▶ **Task**
Copy out exactly the lines from the start of the data to the line containing "Image resolution: width=2077, height=1764.". Include both.

▶ **Records for the exercise**

::::

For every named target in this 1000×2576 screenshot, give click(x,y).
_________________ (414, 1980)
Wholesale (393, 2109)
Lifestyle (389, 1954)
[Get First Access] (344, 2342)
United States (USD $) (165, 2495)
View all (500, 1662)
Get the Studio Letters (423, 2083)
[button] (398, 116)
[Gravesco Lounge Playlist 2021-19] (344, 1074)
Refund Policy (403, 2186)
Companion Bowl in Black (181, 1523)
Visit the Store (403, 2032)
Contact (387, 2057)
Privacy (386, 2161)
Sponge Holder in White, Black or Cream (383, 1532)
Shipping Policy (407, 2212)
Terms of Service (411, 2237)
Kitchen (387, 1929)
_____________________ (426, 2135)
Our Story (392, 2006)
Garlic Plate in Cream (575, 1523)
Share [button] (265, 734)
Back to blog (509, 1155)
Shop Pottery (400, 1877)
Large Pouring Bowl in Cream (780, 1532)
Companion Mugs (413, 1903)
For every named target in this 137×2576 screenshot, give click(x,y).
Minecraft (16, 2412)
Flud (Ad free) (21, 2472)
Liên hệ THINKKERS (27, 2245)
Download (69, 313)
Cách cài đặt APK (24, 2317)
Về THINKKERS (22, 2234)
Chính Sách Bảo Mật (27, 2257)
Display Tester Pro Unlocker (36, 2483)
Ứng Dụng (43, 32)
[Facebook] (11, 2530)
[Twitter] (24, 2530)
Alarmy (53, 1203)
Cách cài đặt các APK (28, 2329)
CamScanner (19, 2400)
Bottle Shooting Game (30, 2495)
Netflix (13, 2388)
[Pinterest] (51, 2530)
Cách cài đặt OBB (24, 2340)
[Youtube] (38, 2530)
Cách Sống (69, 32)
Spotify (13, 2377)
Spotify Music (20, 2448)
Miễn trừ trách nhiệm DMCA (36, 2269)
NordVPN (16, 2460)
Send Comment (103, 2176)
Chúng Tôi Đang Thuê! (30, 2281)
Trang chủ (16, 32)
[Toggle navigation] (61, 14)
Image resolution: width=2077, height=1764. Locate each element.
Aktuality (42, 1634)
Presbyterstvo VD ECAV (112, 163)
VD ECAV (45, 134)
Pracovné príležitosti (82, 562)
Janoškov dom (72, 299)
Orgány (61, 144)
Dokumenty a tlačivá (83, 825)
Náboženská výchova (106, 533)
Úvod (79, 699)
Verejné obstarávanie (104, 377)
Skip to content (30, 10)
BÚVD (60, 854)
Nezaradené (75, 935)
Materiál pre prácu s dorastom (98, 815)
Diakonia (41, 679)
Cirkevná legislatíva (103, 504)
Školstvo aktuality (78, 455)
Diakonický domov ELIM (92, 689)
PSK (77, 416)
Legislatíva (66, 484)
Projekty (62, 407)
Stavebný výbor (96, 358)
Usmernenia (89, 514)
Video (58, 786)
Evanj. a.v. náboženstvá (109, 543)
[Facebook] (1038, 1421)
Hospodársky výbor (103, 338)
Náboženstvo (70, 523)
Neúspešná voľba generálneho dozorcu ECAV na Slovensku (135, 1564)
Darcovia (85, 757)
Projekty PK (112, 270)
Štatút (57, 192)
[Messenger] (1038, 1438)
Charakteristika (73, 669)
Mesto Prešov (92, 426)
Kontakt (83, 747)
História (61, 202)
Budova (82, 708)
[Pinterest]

::::

▶ **Task response**
For every named target in this 1000×2576 screenshot, give click(x,y).
_________________ (414, 1980)
Wholesale (393, 2109)
Lifestyle (389, 1954)
[Get First Access] (344, 2342)
United States (USD $) (165, 2495)
View all (500, 1662)
Get the Studio Letters (423, 2083)
[button] (398, 116)
[Gravesco Lounge Playlist 2021-19] (344, 1074)
Refund Policy (403, 2186)
Companion Bowl in Black (181, 1523)
Visit the Store (403, 2032)
Contact (387, 2057)
Privacy (386, 2161)
Sponge Holder in White, Black or Cream (383, 1532)
Shipping Policy (407, 2212)
Terms of Service (411, 2237)
Kitchen (387, 1929)
_____________________ (426, 2135)
Our Story (392, 2006)
Garlic Plate in Cream (575, 1523)
Share [button] (265, 734)
Back to blog (509, 1155)
Shop Pottery (400, 1877)
Large Pouring Bowl in Cream (780, 1532)
Companion Mugs (413, 1903)
For every named target in this 137×2576 screenshot, give click(x,y).
Minecraft (16, 2412)
Flud (Ad free) (21, 2472)
Liên hệ THINKKERS (27, 2245)
Download (69, 313)
Cách cài đặt APK (24, 2317)
Về THINKKERS (22, 2234)
Chính Sách Bảo Mật (27, 2257)
Display Tester Pro Unlocker (36, 2483)
Ứng Dụng (43, 32)
[Facebook] (11, 2530)
[Twitter] (24, 2530)
Alarmy (53, 1203)
Cách cài đặt các APK (28, 2329)
CamScanner (19, 2400)
Bottle Shooting Game (30, 2495)
Netflix (13, 2388)
[Pinterest] (51, 2530)
Cách cài đặt OBB (24, 2340)
[Youtube] (38, 2530)
Cách Sống (69, 32)
Spotify (13, 2377)
Spotify Music (20, 2448)
Miễn trừ trách nhiệm DMCA (36, 2269)
NordVPN (16, 2460)
Send Comment (103, 2176)
Chúng Tôi Đang Thuê! (30, 2281)
Trang chủ (16, 32)
[Toggle navigation] (61, 14)
Image resolution: width=2077, height=1764. Locate each element.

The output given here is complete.